Gareth Wood, a British artist known as Fuller, has drawn a map of Beijing as a work of art. Based on the layout of the roads and streets, the details he has included reflect his understanding and experience of the city rather than its geographical reality. Fuller’s art begins with the question “What makes a place?” To answer it, he dedicates perhaps months to exploring it on foot, wandering through every street and noting down his experiences. “I discover systems and gather countless stories. There is romance, tragedy and comedy. Desires, secrets and facts”. These he weaves into his drawings, which, if you look closely, you will see are more a narrative than a geographical depiction of a place.
For example, his drawing of London, which he calls “a love letter to the city”, relates the changing structures that took place in the city between 2005 and 2015, and while based on London’s landmarks, is more a revelation of the artist’s personal relationship with the places.
In an equally ambitious project, currently exhibited in Art Beijing, is his map of the Chinese capital, which took Fuller months to walk around, covering more than 1300 kilometres to record his observations. Less personal than his map of London, the drawing of Beijing includes details that describe events taking place in the city, for example, his awareness that it is attempting to become a technological hub, and the constant allusions to China’s global project “One Belt, One Road”, which plans to link the country with 60 others around the world through the construction of infrastructure and transportation and energy systems. This project is most obviously referenced at the centre of his drawing of the Forbidden City with its depiction of a high-speed train and a container ship.

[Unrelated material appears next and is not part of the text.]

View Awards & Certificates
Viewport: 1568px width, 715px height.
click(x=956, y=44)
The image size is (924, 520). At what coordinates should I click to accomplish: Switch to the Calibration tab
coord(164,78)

Stimulated by his love affair with the city, which began in 2014, he started work on Beijing a year ago when he circumnavigated the city around the 6th Ring Road. He then started making forays into the centre to record the geographic layout of the city while researching topics that shape the past, present and future Beijing, an example of which is a network of traditional canals that he portrays flowing with binary code, symbolising data being shared in a smart city.
Measuring 1.2 x 1.5 metres, and with a version printed in gold, the print of Beijing will certainly give viewers hours of fascination.